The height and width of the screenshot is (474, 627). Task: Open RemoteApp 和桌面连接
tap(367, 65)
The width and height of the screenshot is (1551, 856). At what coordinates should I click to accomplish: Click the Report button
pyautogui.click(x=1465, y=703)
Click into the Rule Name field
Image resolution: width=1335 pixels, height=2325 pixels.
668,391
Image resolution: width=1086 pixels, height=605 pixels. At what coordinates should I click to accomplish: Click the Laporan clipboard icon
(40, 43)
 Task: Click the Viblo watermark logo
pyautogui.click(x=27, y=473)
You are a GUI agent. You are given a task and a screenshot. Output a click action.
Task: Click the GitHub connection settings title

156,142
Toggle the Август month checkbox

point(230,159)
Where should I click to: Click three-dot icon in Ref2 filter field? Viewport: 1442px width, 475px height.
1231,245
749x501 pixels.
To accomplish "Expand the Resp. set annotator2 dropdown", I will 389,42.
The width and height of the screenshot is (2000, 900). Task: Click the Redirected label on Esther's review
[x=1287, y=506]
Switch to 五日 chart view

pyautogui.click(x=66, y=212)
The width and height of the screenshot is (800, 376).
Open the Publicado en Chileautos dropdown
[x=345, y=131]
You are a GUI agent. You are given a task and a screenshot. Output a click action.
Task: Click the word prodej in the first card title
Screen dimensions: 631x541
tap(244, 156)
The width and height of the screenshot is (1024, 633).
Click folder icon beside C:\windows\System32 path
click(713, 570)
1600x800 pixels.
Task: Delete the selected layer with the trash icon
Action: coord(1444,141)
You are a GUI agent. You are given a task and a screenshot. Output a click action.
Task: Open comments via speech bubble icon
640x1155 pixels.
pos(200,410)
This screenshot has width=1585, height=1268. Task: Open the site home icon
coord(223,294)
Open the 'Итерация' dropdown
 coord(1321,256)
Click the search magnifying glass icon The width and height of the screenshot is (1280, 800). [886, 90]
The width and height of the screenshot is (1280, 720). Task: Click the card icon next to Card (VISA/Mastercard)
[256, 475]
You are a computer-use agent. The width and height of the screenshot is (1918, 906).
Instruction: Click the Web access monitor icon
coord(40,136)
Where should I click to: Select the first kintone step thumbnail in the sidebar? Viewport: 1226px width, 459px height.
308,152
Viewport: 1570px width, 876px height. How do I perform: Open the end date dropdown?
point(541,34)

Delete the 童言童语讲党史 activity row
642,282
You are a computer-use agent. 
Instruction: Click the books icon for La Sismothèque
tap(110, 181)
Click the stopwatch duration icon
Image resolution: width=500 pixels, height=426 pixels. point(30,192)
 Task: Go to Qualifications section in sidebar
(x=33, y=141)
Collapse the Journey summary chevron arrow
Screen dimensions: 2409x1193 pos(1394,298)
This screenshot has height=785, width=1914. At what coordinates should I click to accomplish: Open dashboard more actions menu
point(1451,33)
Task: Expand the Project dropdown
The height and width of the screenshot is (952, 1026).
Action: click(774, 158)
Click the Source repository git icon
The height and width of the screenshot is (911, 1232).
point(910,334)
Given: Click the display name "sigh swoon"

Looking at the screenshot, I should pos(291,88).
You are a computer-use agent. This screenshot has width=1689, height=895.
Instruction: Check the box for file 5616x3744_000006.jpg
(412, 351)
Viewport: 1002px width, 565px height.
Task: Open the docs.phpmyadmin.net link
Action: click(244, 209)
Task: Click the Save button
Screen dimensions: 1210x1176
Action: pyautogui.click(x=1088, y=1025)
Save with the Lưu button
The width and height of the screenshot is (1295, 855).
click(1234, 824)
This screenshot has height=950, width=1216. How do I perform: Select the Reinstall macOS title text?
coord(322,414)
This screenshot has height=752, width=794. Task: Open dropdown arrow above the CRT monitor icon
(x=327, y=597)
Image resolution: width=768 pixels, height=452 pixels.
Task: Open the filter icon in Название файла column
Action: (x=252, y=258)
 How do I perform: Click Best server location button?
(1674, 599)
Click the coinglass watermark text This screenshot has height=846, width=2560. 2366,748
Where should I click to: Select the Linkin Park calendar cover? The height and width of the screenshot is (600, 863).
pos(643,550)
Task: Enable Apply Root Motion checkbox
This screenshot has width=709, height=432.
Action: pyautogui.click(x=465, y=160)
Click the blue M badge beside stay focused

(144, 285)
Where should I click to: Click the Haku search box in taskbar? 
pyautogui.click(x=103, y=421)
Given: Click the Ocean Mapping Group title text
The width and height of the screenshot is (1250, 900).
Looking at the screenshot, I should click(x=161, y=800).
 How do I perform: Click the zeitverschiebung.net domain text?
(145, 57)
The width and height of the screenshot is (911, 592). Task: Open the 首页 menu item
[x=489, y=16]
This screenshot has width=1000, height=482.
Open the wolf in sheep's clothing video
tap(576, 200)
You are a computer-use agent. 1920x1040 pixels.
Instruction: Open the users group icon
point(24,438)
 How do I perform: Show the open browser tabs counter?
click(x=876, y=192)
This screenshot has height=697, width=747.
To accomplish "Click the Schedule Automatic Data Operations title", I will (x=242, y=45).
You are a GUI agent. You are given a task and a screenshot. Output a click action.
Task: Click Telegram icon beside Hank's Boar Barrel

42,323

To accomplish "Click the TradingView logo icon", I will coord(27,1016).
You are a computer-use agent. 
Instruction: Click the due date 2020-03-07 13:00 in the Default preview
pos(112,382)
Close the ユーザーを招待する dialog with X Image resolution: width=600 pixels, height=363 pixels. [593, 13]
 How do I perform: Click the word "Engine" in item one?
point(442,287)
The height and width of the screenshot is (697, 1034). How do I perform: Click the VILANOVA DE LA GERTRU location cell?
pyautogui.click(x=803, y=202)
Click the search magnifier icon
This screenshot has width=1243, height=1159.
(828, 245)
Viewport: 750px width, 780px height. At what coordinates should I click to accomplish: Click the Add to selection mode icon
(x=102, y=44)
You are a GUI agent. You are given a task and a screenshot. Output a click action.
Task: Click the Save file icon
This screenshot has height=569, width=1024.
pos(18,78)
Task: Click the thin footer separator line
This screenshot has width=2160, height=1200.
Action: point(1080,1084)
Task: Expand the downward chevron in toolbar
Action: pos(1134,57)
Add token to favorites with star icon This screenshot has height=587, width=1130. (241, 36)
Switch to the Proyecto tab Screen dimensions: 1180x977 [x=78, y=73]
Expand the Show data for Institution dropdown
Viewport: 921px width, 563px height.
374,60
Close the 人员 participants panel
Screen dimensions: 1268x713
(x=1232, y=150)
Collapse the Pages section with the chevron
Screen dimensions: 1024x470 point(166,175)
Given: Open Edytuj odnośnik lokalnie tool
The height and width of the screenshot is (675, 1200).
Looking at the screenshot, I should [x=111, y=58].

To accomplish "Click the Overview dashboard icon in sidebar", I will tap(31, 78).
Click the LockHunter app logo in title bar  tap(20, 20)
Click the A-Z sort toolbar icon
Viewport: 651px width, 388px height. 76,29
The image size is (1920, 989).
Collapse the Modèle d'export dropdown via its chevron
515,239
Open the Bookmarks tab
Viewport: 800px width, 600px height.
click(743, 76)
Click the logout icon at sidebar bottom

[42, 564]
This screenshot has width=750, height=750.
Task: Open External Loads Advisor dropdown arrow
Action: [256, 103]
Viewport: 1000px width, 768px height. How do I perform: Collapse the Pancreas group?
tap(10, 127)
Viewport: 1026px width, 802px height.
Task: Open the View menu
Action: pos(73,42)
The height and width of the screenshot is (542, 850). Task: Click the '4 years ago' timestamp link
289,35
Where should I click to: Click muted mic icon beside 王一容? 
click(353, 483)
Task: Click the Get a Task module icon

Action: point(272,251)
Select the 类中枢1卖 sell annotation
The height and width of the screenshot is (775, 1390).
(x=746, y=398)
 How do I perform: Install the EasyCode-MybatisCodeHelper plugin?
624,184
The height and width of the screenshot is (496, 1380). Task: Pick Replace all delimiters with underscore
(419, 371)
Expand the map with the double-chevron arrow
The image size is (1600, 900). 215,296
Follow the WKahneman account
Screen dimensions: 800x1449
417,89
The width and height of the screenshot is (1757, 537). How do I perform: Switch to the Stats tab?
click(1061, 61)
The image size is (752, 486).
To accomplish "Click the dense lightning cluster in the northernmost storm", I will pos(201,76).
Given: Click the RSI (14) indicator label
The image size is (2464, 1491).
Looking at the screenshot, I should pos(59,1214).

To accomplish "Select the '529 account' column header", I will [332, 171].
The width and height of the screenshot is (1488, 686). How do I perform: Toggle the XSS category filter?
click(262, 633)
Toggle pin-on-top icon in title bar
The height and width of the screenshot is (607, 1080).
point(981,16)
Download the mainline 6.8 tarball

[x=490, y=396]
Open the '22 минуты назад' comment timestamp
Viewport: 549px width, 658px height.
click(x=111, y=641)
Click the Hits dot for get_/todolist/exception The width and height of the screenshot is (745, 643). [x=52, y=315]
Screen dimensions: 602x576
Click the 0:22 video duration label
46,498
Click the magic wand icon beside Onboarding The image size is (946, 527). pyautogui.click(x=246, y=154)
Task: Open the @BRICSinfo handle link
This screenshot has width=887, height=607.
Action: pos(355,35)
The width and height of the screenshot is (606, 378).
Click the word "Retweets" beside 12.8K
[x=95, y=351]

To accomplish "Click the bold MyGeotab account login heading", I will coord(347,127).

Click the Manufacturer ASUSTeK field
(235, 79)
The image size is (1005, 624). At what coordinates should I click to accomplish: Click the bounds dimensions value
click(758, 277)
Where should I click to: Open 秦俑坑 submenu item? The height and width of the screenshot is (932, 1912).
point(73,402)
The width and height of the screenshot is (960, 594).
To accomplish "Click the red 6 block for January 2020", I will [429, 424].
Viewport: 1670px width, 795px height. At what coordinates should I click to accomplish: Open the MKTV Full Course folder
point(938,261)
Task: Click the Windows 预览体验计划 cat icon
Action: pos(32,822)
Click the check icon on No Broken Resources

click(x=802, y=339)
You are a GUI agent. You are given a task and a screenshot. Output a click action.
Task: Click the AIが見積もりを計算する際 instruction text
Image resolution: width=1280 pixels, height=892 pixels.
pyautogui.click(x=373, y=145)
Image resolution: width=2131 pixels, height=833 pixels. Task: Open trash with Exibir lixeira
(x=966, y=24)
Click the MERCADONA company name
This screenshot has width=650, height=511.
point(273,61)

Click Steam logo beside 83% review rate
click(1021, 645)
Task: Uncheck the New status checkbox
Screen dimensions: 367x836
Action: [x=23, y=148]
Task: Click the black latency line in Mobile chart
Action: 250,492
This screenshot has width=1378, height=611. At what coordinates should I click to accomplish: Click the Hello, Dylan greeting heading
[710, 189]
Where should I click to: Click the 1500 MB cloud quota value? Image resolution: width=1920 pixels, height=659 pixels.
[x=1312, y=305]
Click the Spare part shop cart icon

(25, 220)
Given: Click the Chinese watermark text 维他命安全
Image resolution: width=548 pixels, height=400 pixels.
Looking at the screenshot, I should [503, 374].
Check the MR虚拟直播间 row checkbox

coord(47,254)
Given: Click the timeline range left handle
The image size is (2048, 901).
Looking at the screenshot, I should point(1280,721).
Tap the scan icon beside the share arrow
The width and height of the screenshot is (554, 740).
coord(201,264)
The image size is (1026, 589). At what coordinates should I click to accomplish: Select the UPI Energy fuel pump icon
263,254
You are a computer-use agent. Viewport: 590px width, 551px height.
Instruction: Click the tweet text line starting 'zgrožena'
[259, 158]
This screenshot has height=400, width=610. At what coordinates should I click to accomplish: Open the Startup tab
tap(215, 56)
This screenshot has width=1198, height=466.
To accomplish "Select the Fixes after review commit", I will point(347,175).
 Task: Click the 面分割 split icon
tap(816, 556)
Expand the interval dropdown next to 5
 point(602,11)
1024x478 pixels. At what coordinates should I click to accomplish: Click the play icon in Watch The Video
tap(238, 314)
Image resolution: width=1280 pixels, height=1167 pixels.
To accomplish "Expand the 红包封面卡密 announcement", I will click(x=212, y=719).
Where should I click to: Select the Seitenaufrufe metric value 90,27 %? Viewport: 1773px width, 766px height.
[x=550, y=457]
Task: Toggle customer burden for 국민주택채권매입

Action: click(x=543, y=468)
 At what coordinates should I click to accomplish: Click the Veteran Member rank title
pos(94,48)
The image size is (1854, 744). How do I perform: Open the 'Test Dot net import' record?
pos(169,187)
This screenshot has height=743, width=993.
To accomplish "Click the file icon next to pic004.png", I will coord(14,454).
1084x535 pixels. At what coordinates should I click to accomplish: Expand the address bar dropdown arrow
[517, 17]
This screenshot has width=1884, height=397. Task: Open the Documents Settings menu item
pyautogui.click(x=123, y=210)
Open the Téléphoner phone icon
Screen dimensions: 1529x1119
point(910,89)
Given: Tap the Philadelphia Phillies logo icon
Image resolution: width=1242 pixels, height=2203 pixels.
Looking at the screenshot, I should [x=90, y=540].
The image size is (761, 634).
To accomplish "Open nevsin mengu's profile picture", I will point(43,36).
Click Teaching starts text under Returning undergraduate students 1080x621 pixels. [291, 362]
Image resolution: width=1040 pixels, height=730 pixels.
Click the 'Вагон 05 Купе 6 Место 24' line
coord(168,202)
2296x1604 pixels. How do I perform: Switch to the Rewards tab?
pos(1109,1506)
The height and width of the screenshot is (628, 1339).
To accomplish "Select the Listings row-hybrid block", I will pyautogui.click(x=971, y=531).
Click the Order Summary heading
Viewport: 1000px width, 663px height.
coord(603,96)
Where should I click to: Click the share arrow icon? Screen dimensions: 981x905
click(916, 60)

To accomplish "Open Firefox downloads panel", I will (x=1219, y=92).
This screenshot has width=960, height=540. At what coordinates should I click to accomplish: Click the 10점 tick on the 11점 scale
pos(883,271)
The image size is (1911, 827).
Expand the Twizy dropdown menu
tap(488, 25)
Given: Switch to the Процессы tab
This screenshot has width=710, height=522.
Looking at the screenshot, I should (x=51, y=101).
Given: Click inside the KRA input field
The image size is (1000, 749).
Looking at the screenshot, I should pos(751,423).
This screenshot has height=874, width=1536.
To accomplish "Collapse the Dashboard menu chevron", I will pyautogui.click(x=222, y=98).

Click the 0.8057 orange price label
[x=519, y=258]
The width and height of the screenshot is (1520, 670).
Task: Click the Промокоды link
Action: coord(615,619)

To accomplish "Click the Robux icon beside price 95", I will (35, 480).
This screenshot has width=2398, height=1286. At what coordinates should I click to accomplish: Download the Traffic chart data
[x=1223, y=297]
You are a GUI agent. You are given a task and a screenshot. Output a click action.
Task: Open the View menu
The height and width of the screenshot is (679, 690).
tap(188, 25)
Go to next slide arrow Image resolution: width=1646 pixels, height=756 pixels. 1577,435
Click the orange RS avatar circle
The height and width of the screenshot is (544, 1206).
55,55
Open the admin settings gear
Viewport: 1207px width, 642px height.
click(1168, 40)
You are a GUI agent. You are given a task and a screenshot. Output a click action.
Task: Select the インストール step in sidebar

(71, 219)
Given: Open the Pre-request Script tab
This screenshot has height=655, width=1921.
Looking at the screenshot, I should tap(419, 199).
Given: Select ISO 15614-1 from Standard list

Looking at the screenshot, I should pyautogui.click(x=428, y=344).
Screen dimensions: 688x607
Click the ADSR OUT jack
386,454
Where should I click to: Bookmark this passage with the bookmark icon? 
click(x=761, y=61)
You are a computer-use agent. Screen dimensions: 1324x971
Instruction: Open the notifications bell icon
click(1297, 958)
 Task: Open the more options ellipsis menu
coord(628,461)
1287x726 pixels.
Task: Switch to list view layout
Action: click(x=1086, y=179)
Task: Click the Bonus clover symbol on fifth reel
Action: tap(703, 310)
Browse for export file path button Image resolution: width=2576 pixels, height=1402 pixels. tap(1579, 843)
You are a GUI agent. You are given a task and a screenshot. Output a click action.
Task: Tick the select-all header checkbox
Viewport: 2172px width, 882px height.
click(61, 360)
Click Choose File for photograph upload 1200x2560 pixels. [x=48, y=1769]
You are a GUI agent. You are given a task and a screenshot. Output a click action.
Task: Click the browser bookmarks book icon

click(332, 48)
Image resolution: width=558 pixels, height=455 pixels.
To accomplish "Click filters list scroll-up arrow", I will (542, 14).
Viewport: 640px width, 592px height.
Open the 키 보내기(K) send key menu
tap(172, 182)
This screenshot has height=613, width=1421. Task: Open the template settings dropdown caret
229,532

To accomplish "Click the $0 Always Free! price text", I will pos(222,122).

____________________

## Exercise requirements:
In the records above, find each line that mentions the word "computer", and copy it.

## Response to this exercise:
You are a computer-use agent. The width and height of the screenshot is (1918, 906).
You are a computer-use agent. 
You are a computer-use agent. This screenshot has width=1689, height=895.
You are a computer-use agent. 1920x1040 pixels.
You are a computer-use agent. 
You are a computer-use agent. Viewport: 590px width, 551px height.
You are a computer-use agent. Screen dimensions: 1324x971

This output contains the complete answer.